**Task 1:**
In the passage on all-optical ultrasound imaging, to what diameter can the fiber-based imaging devices be miniaturized?
**Task 2:**
In the passage on all-optical ultrasound imaging, recast the paragraph that begins "All-optical ultrasound imaging systems, which comprise" as a short list that keeps its main facts.
**Task 3:**
Retype the stretch of the passage on all-optical ultrasound imaging from "In this paper, we" through "imaging are discussed.", word for word.

[Selected passage — start]

All-optical ultrasound imaging systems, which comprise of optical ultrasound transmitters and detectors, have been realized with demonstrated tissue imaging capability [4448]. These systems show four main advantages over the present ones: First, due to the fiber-based nature, these imaging devices can be readily miniaturized (<1 mm in diameter). Second, in contrast to piezoelectric elements, optical ultrasound transmitters and detectors possess high ultrasound transmission efficiency and sensitivity, respectively, even with miniature sizes. Third, the compatibility with magnetic resonance imaging (MRI) makes all-optical imaging devices applicable in many clinical procedures where intraoperative MRI is used. Finally, all-optical ultrasound transmitters and receivers facilitate the integration of both ultrasound and photoacoustic imaging, where a single optical fiber could be used to both deliver the photoacoustic excitation light and transmit ultrasound. AuNPs, which are widely used as contrast agent in photoacoustic imaging and exhibit strong absorption [4953], were developed to achieve this dual-modality transmission [33].

In this paper, we reviewed recent developments on optical ultrasound transmitters, detectors, and their applications in all-optical ultrasound imaging systems, primarily focusing on their current or potential applications in intravascular imaging. Recent studies on combined IVUS and IVPA probes are also presented, and further directions of the all-optical ultrasound imaging systems for hybrid IVUS/IVPA imaging are discussed.

2. Optical Ultrasound Generation

Optical ultrasound transmitters are based on photoacoustic effect while it is designed for echo-pulse ultrasound imaging. Different from the photoacoustic imaging where photoacoustic signals are excited from target tissues, in optical ultrasound generation, ultrasound waves are generated from an optically absorbing coating, and sent to the target tissues for pulse-echo ultrasound imaging. Under the pulsed laser excitation, the coating absorbs absorb optical energy and convert the energy to rapid temperature rise, which results in ultrasound generation. Composite coatings with strong optical absorption and high thermal expansion coefficient are desirable for maximizing the ultrasound signals. Carbon materials [2431], with strong optical absorption and great thermal conductivity, have been developed as laser absorbers for optical ultrasound generation. Besides carbon materials, metal nanoparticles such as AuNPs [3235] have also been investigated. Due to the narrow but strong absorption band, AuNPs are promising to be used for the integration of IVUS and IVPA. Polydimethylsiloxane (PDMS) was highlighted as an elastomeric component with high thermal expansion coefficient and similar acoustic impedance to tissues [5457]. We refer readers to [33] for PDMS composites reviewed according to different fabrication strategies. In this section, composites are reviewed according to different structures, such as planar and fiber-based design. Factors influencing the performance of ultrasound generation are discussed. Performance characteristics of both planar and fiber-based optical ultrasound transmitters are summarised in Tables 1 and 2, respectively.

[Selected passage — finish]
[Dataset content — start]

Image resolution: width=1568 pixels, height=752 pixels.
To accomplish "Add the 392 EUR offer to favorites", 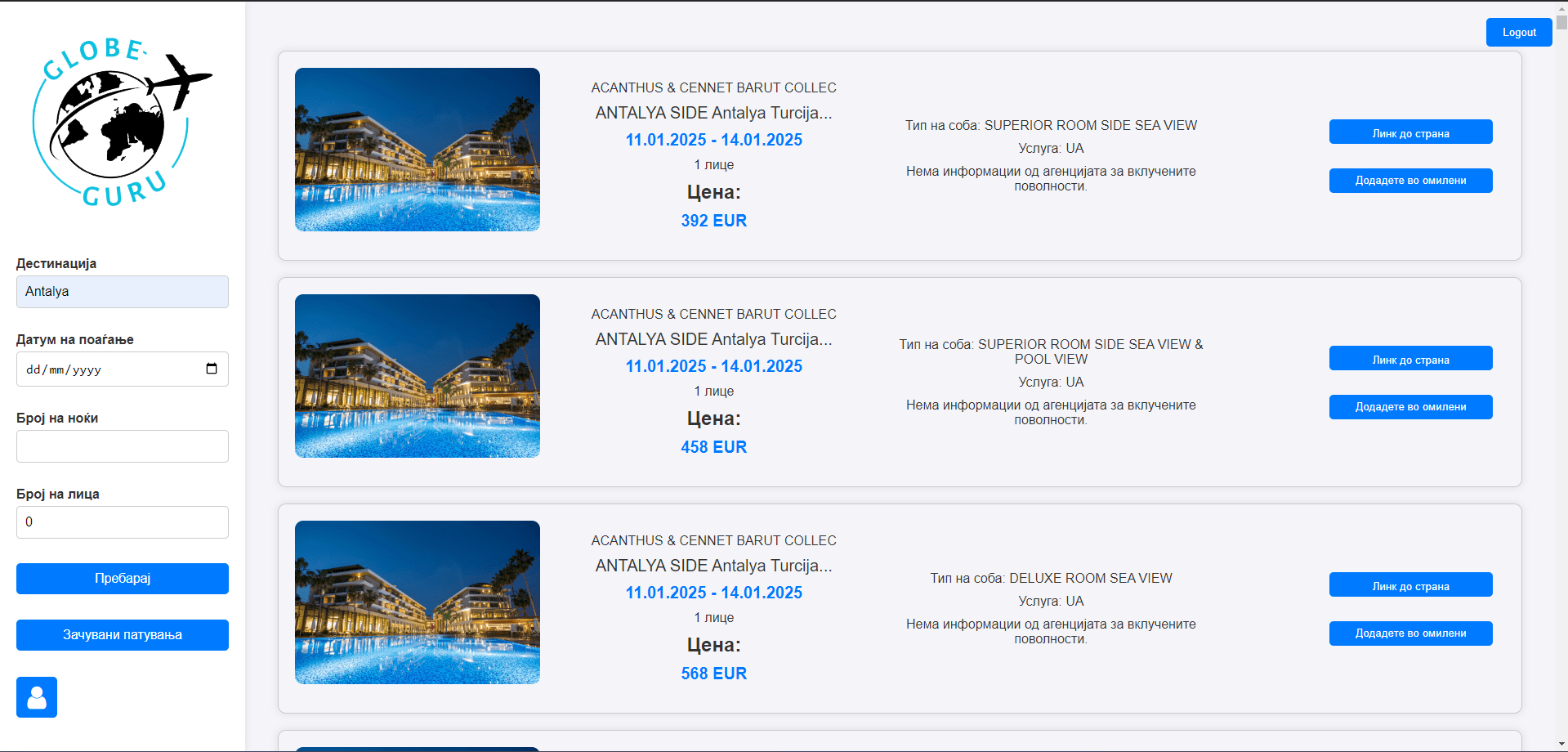I will pyautogui.click(x=1410, y=181).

[Dataset content — finish]

**Exercise answer 1:**
Less than 1 mm in diameter.

**Exercise answer 2:**
All-optical ultrasound imaging systems use optical ultrasound transmitters and detectors and have shown tissue imaging capability. Their four main advantages over present systems are:
- They are fiber-based, so they can be readily miniaturized (<1 mm in diameter).
- Optical transmitters and detectors keep high transmission efficiency and sensitivity even at miniature sizes, unlike piezoelectric elements.
- They are compatible with MRI, so they can be used in clinical procedures that use intraoperative MRI.
- They make it easier to integrate ultrasound and photoacoustic imaging, with a single optical fiber delivering the excitation light and transmitting ultrasound. AuNPs were developed to achieve this dual-modality transmission.

**Exercise answer 3:**
In this paper, we reviewed recent developments on optical ultrasound transmitters, detectors, and their applications in all-optical ultrasound imaging systems, primarily focusing on their current or potential applications in intravascular imaging. Recent studies on combined IVUS and IVPA probes are also presented, and further directions of the all-optical ultrasound imaging systems for hybrid IVUS/IVPA imaging are discussed.